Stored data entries

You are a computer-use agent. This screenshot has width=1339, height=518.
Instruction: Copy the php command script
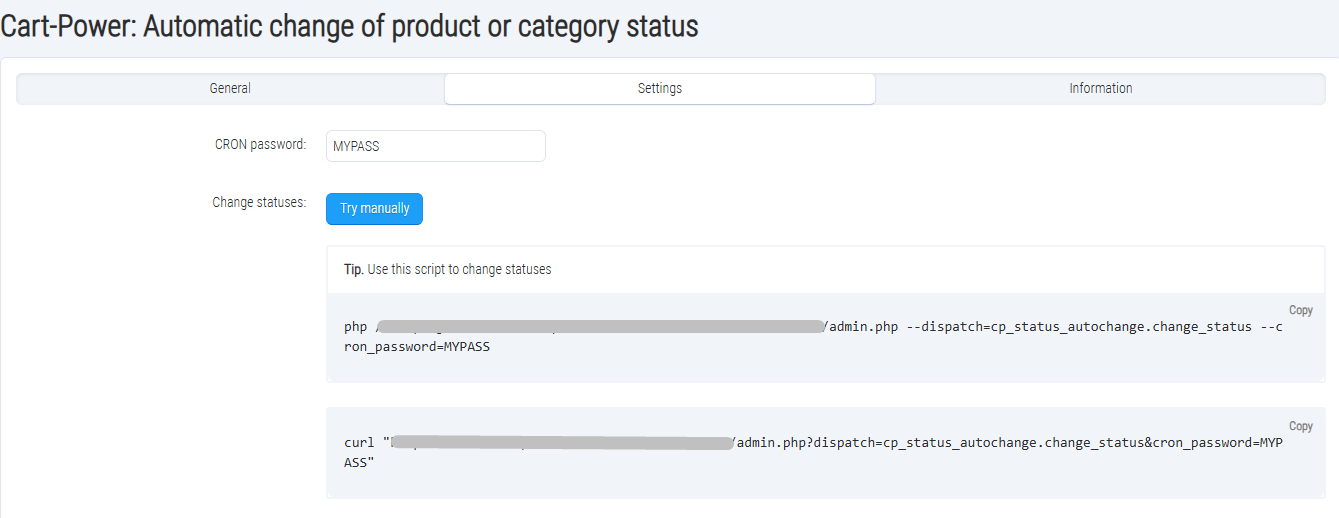point(1300,311)
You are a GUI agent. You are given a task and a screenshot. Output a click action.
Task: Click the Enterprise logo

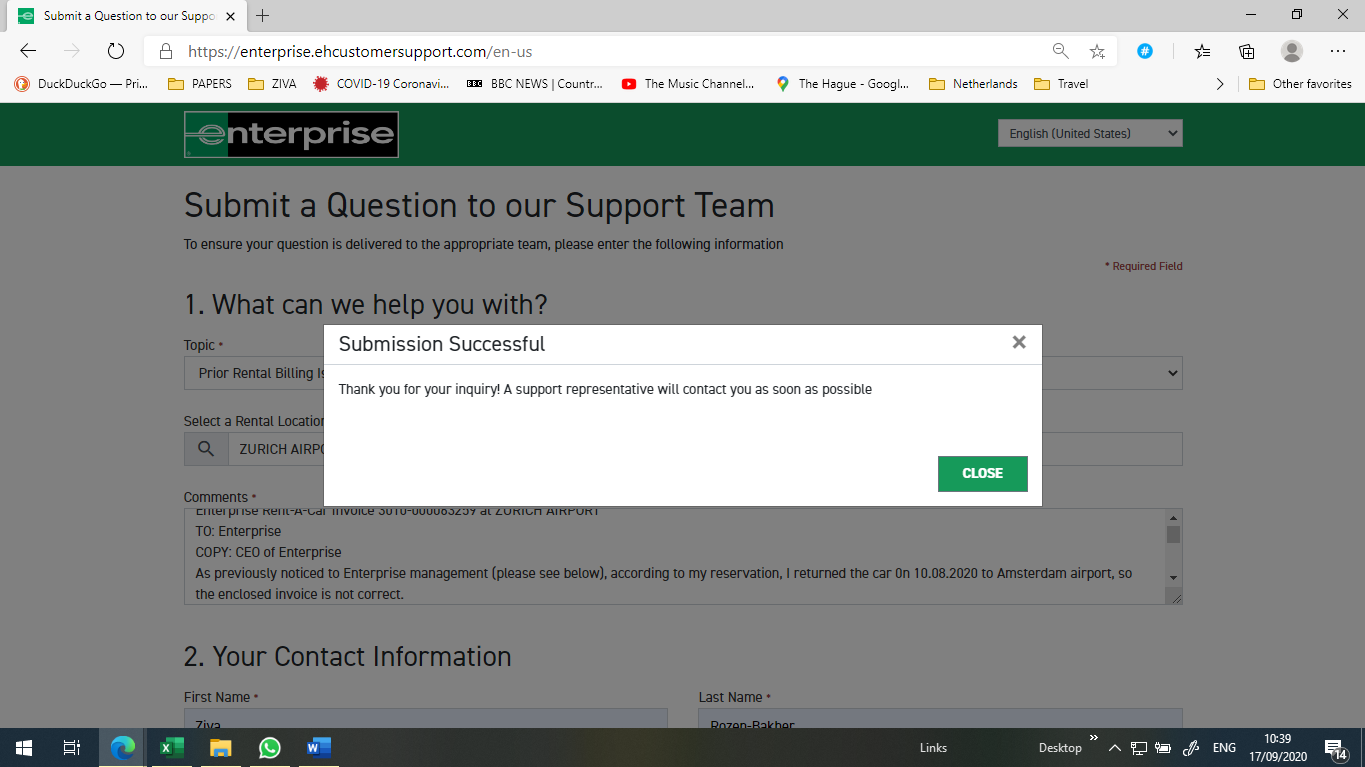(x=289, y=133)
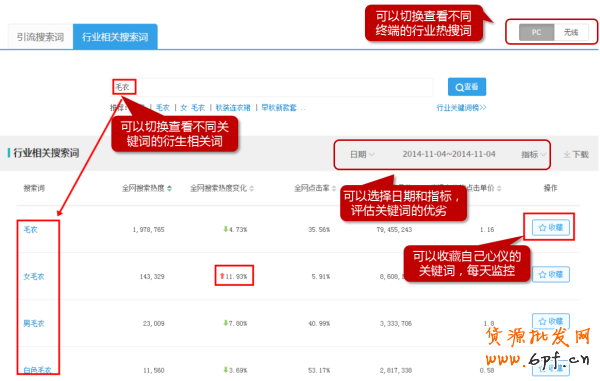Click the download 下载 icon
The width and height of the screenshot is (600, 381).
pyautogui.click(x=576, y=155)
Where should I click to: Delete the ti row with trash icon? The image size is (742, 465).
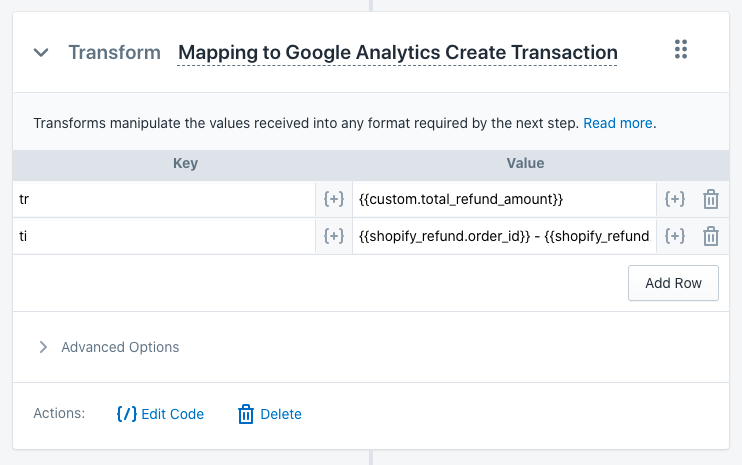711,236
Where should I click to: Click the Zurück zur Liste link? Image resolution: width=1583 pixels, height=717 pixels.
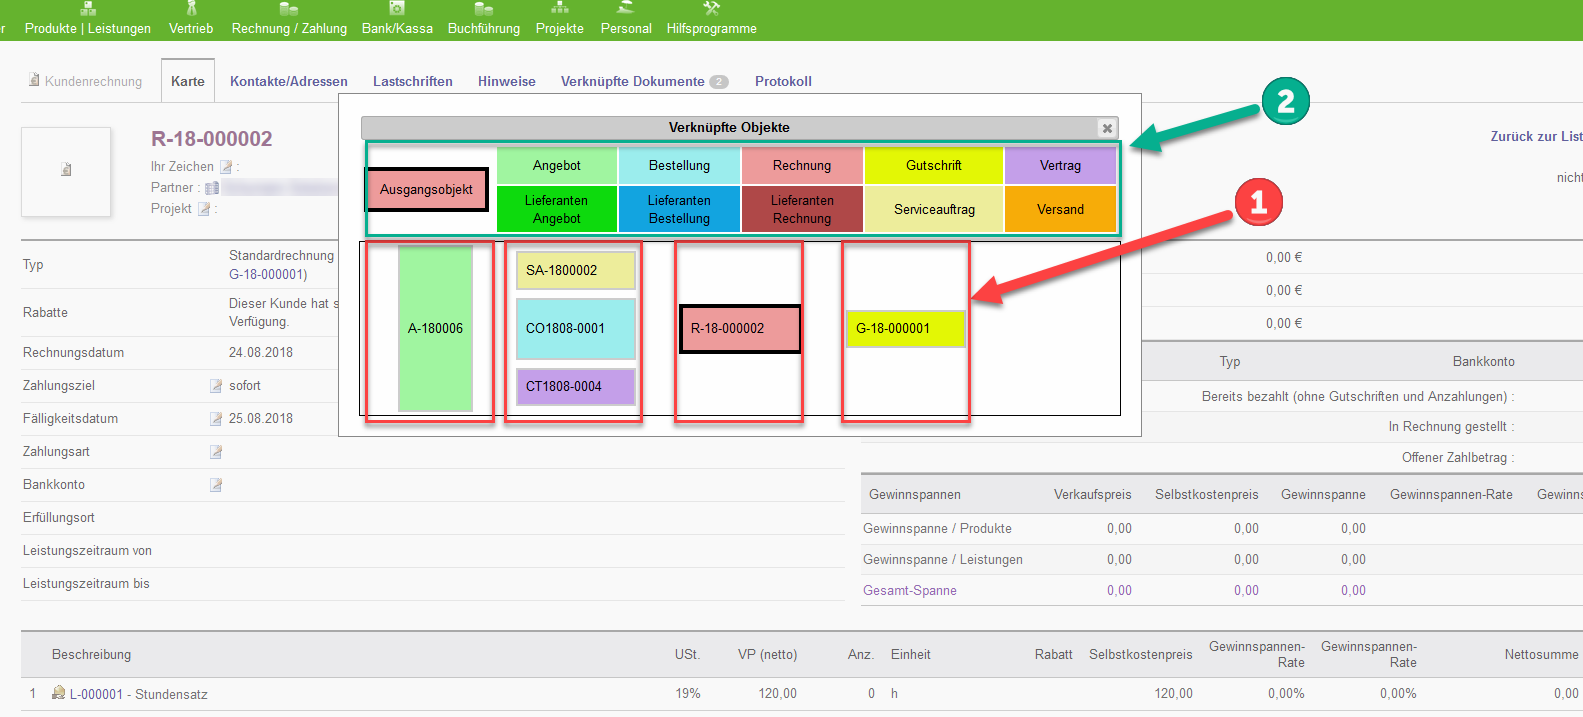1535,136
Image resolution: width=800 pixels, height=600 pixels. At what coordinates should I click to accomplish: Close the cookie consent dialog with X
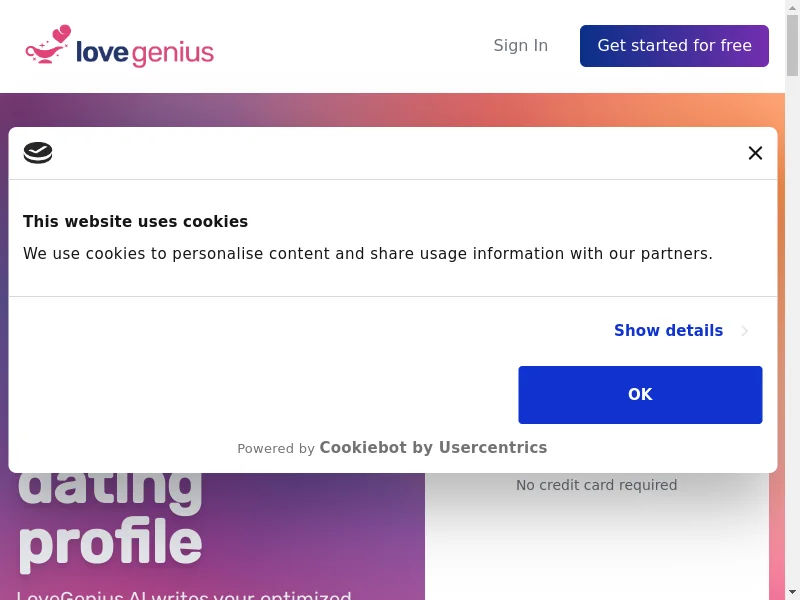(755, 153)
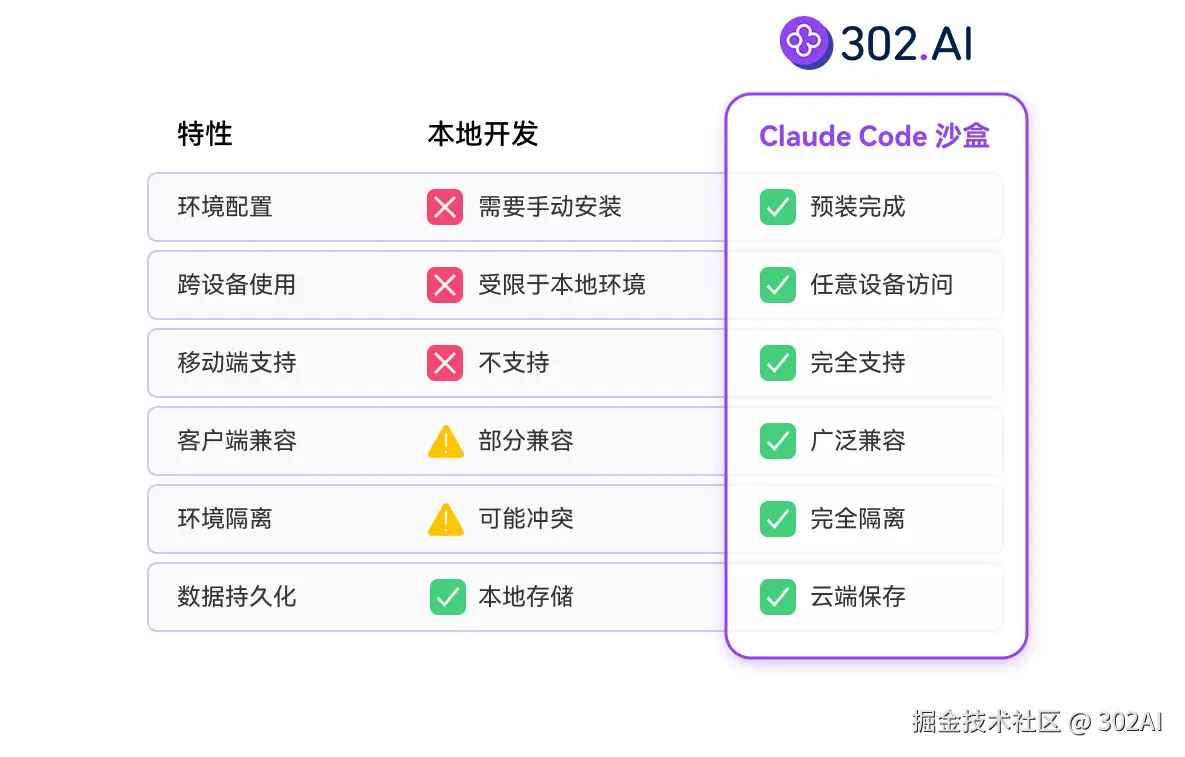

_Exercise_. From the line containing "Where should I click to: Delete" down to the last line of the entries above, set down every line exactly. Omit all pictures.

_Answer to this task_.
Where should I click to: Delete the ti row with trash icon? The image size is (742, 465).
711,236
Where should I click to: Click the Zurück zur Liste link? Image resolution: width=1583 pixels, height=717 pixels.
1535,136
Image resolution: width=800 pixels, height=600 pixels. At what coordinates should I click to accomplish: Close the cookie consent dialog with X
(755, 153)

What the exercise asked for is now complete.